RupertSPerson was signed in when posted
09:15 PM ET (US)
Agreed. I was just thinking that too.
cypherpunksPerson was signed in when posted
12:13 PM ET (US)
wow. so weird now.
RupertSPerson was signed in when posted
05:09 PM ET (US)
You're thinking about the Fast Company article/hagiography,"They Write the Right Stuff", published in December 1996. The tone of the article has always struck me as a bit of a backhanded indictment of contemporary software development practices. While the processes are definitely solid, and produce rock solid code, the author seems to gloss over the fact that if all software was written in this way, very little software would get written, and innovation would be vastly decreased.

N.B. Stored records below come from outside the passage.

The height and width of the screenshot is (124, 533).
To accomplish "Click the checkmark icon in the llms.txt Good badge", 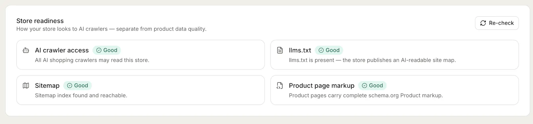I will pyautogui.click(x=321, y=50).

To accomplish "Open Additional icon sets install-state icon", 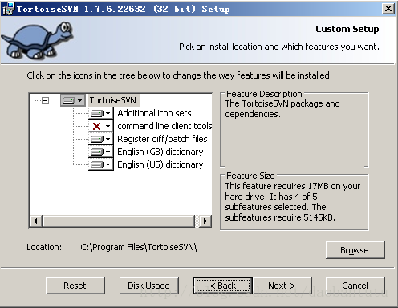I will point(101,113).
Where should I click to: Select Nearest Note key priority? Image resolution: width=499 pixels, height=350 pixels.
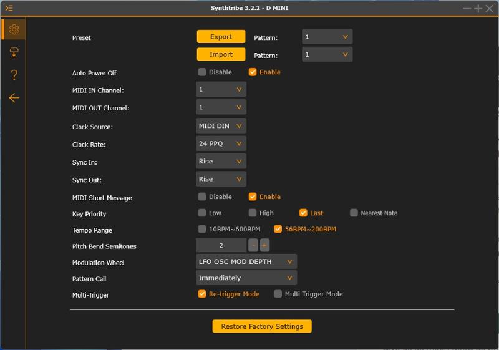coord(354,213)

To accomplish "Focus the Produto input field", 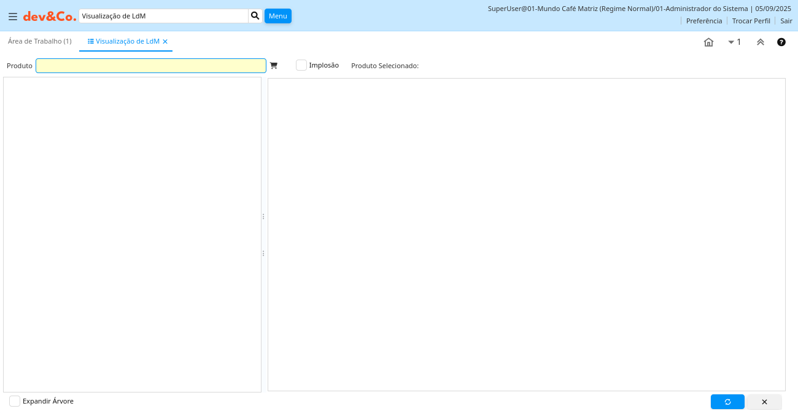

The On-Board Shuttle Group at Lockheed-Martin has the luxury of unhurried schedules, a complete absence of market pressures which dictate adding new features at the last moment to remain competitive, an install base of ~10 systems worldwide, and a great deal of stable funding.

As a software engineer, I think it'd be fascinating to spend a month observing processes and attending meetings with these folks, in order to gain a perspective on dev and QA that most traditional software companies can't provide, but the LMT/OBSG practices don't translate into good software in the real world.
Edited 01-31-2003 05:13 PM
CraniacPerson was signed in when posted
03:41 PM ET (US)
Seems like I came across a wired magazine article about the laborious checks and balances used by Nasa when writing shuttle code. Maybe some of that reliability will trickle back out and benefit the open source community.